### Text passage ###

# White wine substitute



## my_psychosis (Jun 18, 2006)

Hi all. I'm making a tarragon marinade for chicken breast. It calls for 1/4 cup of white wine. Can I use white cooking wine? If so how much? 
Please and thank you. :lips:


----------



## phatch (Mar 29, 2002)

Most here would say not to use the cooking wine. It's generally of low quality and has salt added. 

As a rule of thumb, if you wouldn't drink the wine, don't cook with it. Which isn't particularly helpful to the non-drinkers here. Even many inexpensive white wines will be superior to white cooking wine in flavor and no added salt.

And you can certainly leave the wine out of the marinade. Use water to make up the volume and a squeeze of fresh lemon juice or a teaspoon of white wine vinegar for acidity. Or a light fruit juice instead of the water, again with a little bit of extra acidity.


----------



## suzanne (May 26, 2001)

### Recorded data ###

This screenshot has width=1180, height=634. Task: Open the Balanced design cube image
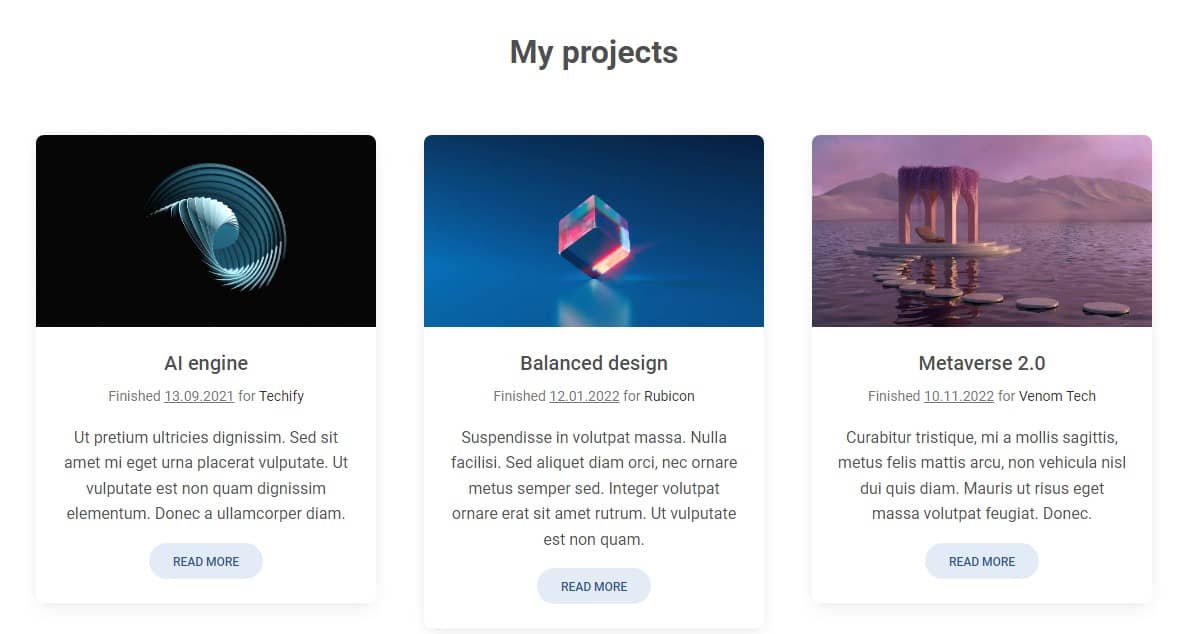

###

* _Stated task 1_
What two drawbacks of cooking wine does the white wine substitute thread name?
* _Stated task 2_
For each statement, say yes or no according to the white wine substitute thread, quoting the words that decide it: (a) The marinade recipe calls for 1/4 cup of white wine. (b) The thread says the wine cannot be left out of the marinade. (c) A teaspoon of white wine vinegar can be used for acidity.
The data come from a separate source.

* _Correct result 1_
It is generally of low quality and has salt added.

* _Correct result 2_
(a) Yes: "It calls for 1/4 cup of white wine."
(b) No: "And you can certainly leave the wine out of the marinade."
(c) Yes: "a squeeze of fresh lemon juice or a teaspoon of white wine vinegar for acidity"